2014年04月08日

時をかける

【音楽によって「時が止まったような瞬間」が生まれるメカニズムとは?】

たとえば絵画が時を切り取る芸術ならば、音楽は時を紡ぎ出す芸術だからな。

これは、あくまで私的な喩えであるのはもちろんのこと、どちらが『表現』として優れているのかといった話ではない(あり得ない)、念のため。

時の流れの中を生きるものである人間が触れる以上、当然どちらも鑑賞に当たり『時の経過』を要するが、前者は自由時間、後者は規定時間。

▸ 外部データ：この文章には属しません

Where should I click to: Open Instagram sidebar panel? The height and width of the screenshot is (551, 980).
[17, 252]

絵画の場合、数秒でその前を過ぎる人もいれば、何時間でも眺めていられる(いたい)人もいるだろう。これが音楽の場合"規定"なのだ。鑑賞側に一定・一律の時間的拘束を要求するものと言うべきか。

無論、いにしえより、途中参加・中途退席などあったろうが、個人レベルでの再生が容易に可能となって以降、その鑑賞態度が大幅に変わったであろうものだ。

そういう文化的背景(というより科学的進歩か?)によるところもあったのか、現代音楽と称される分野には、ある種の「皮肉」ともとれる実験的作品も多数現れた。たとえば有名なケージの『4:33』(ただし俺はあれを音楽としては認めていない)。

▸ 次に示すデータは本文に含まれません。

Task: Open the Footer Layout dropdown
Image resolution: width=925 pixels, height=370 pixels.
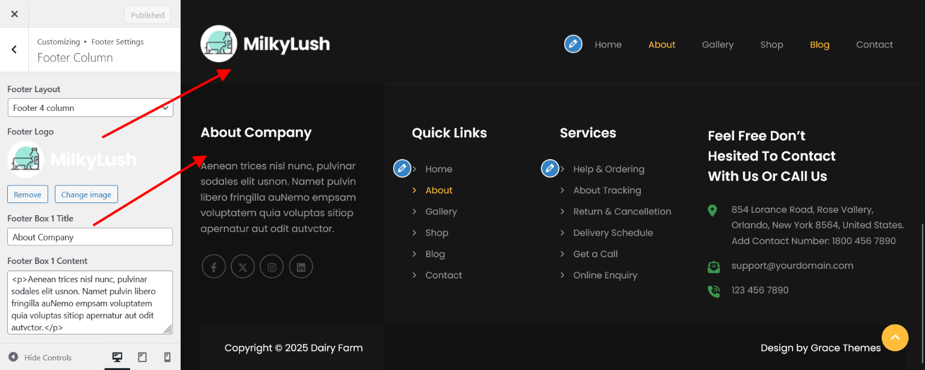Action: (90, 108)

不可視でありながら、時を用い変化していく。そのため絵画以上に、ちょっと見(『聴き』だが)では全体像が捉えられず、また通したのちには、初めと大きく印象が変わることも少なくない。そこが難しくもあり、単純でもあり。ゆえに大衆音楽/商用音楽は『繰り返し』を主に用いる、どこから鑑賞開始しても一定の像を伝えやすいからだ(※これは手法の優劣を問うものではない)。

ある結果を得るために早めるのも、気に入らなければ離脱するのも、鑑賞側にとり許されるべき、当然の自由時間だ。だが、「止めることも進めることもなく全体を、時のままに捉えてほしい」というのが作者本来の希望であり『本音』ではある。